OCM VINO INVESTIMENTI 2019/2020. CONTRIBUTO A FONDO PERDUTO FINO AL 40% PER SUPPORTARE INVESTIMENTI DEL SETTORE VITIVINICOLO.

DESCRIZIONE COMPLETA DEL BANDO

La misura finanzia opere di natura edilizia e acquisto immobili, acquisto di attrezzature e impianti, acquisto di attrezzature informatiche e relativi programmi e piattaforme per punti vendita aziendali  ubicati sia all’interno che all’esterno delle unita’ produttive di trasformazione e conservazione, comprensivi di sale di degustazione, investimenti materiali per l’esposizione e la vendita dei prodotti vitivinicoli, compresa la degustazione.

SOGGETTI BENEFICIARI

Possono accedere ai benefici della presente misura i seguenti richiedenti in forma singola o associata:

  • gli imprenditori agricoli professionali (IAP), titolari di azienda agricola con OTE – Orientamento Tecnico Economico Prevalente – con codice 351 o 352 o 354 alla voce “Orientamento Tecnico Economico Prevalente (OTE)” nella sezione “indicatori aziendali” dell’anagrafica;
  • le persone fisiche o giuridiche cui compete l’onere finanziario degli investimenti nell’ambito di imprese agroindustriali;

limitatamente alle seguenti categorie:

  • microimprese, piccole e medie imprese;
  • imprese intermedie che occupano meno di 750 dipendenti o il cui fatturato annuo non supera i 200 milioni di euro.

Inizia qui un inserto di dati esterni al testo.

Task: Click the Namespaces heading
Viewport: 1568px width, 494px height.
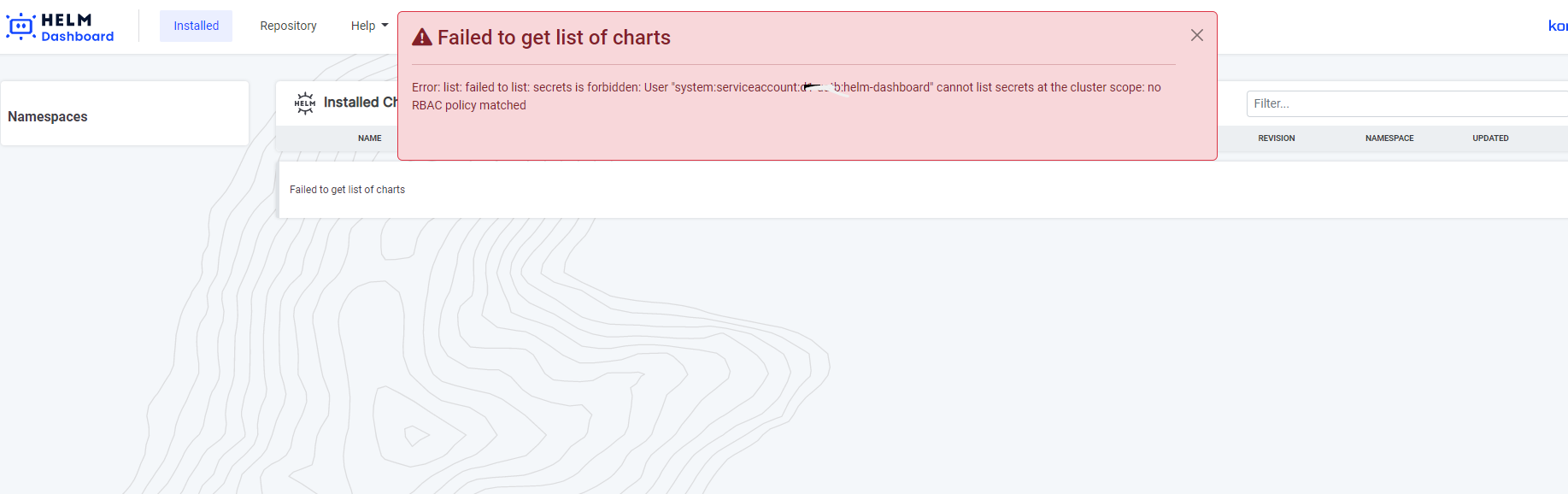Action: tap(47, 116)
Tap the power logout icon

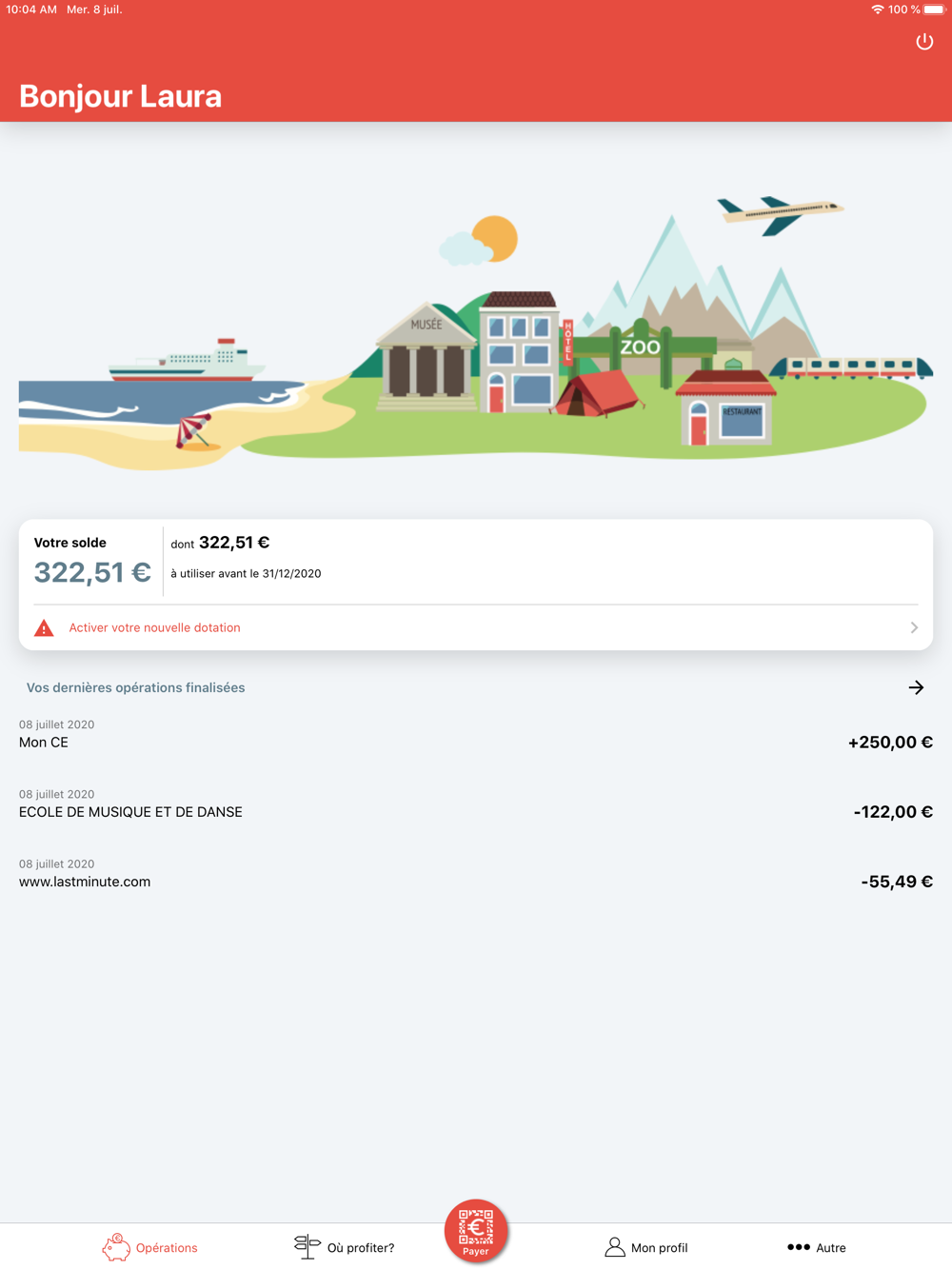pyautogui.click(x=924, y=42)
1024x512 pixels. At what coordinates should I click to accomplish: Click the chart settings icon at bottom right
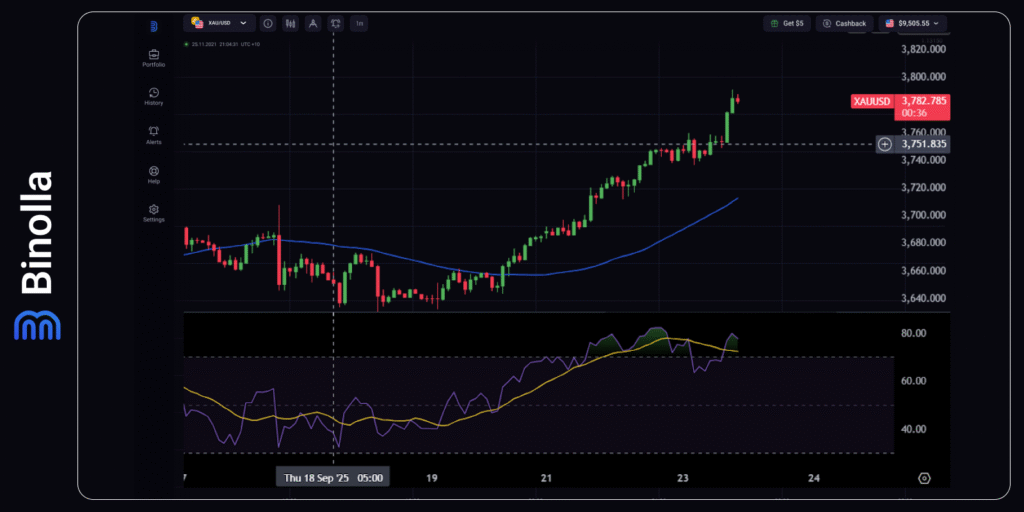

I soggetti possono accedere all’aiuto qualora la loro attività sia:

  • la produzione di mosto di uve ottenuto dalla trasformazione di uve fresche da essi stessi ottenute, acquistate o conferite dai soci, anche ai fini della sua commercializzazione;
  • la produzione di vino ottenuto dalla trasformazione di uve fresche o da mosto di uve da essi stessi ottenuti, acquistati o conferiti dai soci, anche ai fini della sua commercializzazione;
  • l’elaborazione, l’affinamento e/o il confezionamento del vino, conferito dai soci e/o acquistato, anche ai fini della sua commercializzazione; sono escluse dal contributo le imprese che effettuano la sola attività di commercializzazione dei prodotti oggetto del sostegno;
  • la produzione di vino attraverso la lavorazione delle proprie uve da parte di terzi vinificatori, qualora la domanda sia volta a realizzare ex novo un impianto di trattamento o una infrastruttura vinicola, anche ai fini della commercializzazione.

TIPOLOGIA DI INTERVENTI AMMISSIBILI

La misura ammette a finanziamento le spese che si prevede di sostenere per la realizzazione di punti vendita aziendali adibiti prevalentemente alla commercializzazione dei prodotti vitivinicoli, localizzati all’interno o all’esterno delle unità produttive di trasformazione e conservazione, comprensivi di sale di degustazione.
Sono pertanto ammissibili:

  • opere di natura edilizia (costruzione, acquisto per un valore massimo del 30% delle spese ammissibili, ristrutturazione, riattamento di fabbricati), acquisto di attrezzature e impianti, acquisto di attrezzature informatiche e relativi programmi e piattaforme per punti vendita aziendali, comprensivi di sale di degustazione: investimenti materiali per l’esposizione e la vendita dei prodotti vitivinicoli, compresa la degustazione.

Le acquisizioni di immobili sono ammissibili a finanziamento (per un valore massimo del 30% delle spese ammissibili) qualora siano rispettate le seguenti condizioni:
– l’immobile deve essere oggetto di una sostanziale miglioria (ristrutturazione/allestimento punto vendita);
– l’immobile non deve essere stato oggetto di finanziamenti pubblici negli ultimi 10 anni;
– non è ammesso l’acquisto di un immobile già in possesso di soci/soggetti collegati all’azienda richiedente e/o loro parenti entro il secondo grado.

ENTITA’ E FORMA DELL’ AGEVOLAZIONE

I progetti, all’atto della ammissibilità a finanziamento, dovranno rispettare i seguenti limiti:

  • spesa minima ammissibile: € 20.000;
  • spesa massima ammissibile: € 350.000.

Il sostegno per gli investimenti realizzati da micro, piccole o medie imprese è concesso nel limite massimo del 40% della spesa effettivamente sostenuta.
Il sostegno per gli investimenti realizzati da imprese intermedie è concesso nel limite massimo del 20% della spesa effettivamente sostenuta.